DATA TO PROCESS

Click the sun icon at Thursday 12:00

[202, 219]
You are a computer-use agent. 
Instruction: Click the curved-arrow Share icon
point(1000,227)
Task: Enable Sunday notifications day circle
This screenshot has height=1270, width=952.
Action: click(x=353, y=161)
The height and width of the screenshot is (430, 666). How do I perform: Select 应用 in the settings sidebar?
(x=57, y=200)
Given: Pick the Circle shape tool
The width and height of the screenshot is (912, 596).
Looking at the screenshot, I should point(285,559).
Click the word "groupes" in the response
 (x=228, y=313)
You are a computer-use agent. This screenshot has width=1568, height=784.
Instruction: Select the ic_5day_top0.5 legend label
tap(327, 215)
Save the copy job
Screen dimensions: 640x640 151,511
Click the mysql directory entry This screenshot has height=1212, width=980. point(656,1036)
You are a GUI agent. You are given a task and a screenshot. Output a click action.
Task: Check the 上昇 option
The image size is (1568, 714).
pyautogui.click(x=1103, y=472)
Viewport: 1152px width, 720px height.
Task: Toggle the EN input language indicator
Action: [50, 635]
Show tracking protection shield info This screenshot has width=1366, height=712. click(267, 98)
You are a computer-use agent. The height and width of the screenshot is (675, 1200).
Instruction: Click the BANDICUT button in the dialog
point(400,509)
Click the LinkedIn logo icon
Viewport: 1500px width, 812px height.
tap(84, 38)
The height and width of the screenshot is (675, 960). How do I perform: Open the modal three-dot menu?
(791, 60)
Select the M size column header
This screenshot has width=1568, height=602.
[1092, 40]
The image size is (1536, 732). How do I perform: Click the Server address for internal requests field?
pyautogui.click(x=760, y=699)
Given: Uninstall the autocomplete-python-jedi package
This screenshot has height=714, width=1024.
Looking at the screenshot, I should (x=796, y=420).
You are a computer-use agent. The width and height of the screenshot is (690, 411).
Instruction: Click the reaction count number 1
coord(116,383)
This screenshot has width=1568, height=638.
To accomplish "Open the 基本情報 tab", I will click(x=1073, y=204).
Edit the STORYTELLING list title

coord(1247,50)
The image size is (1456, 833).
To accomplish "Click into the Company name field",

WHAT NEEDS TO BE DONE
How many lines in the records above contain the string "agent"? Letter case matters. Reply with the number alone.

TASK ANSWER
5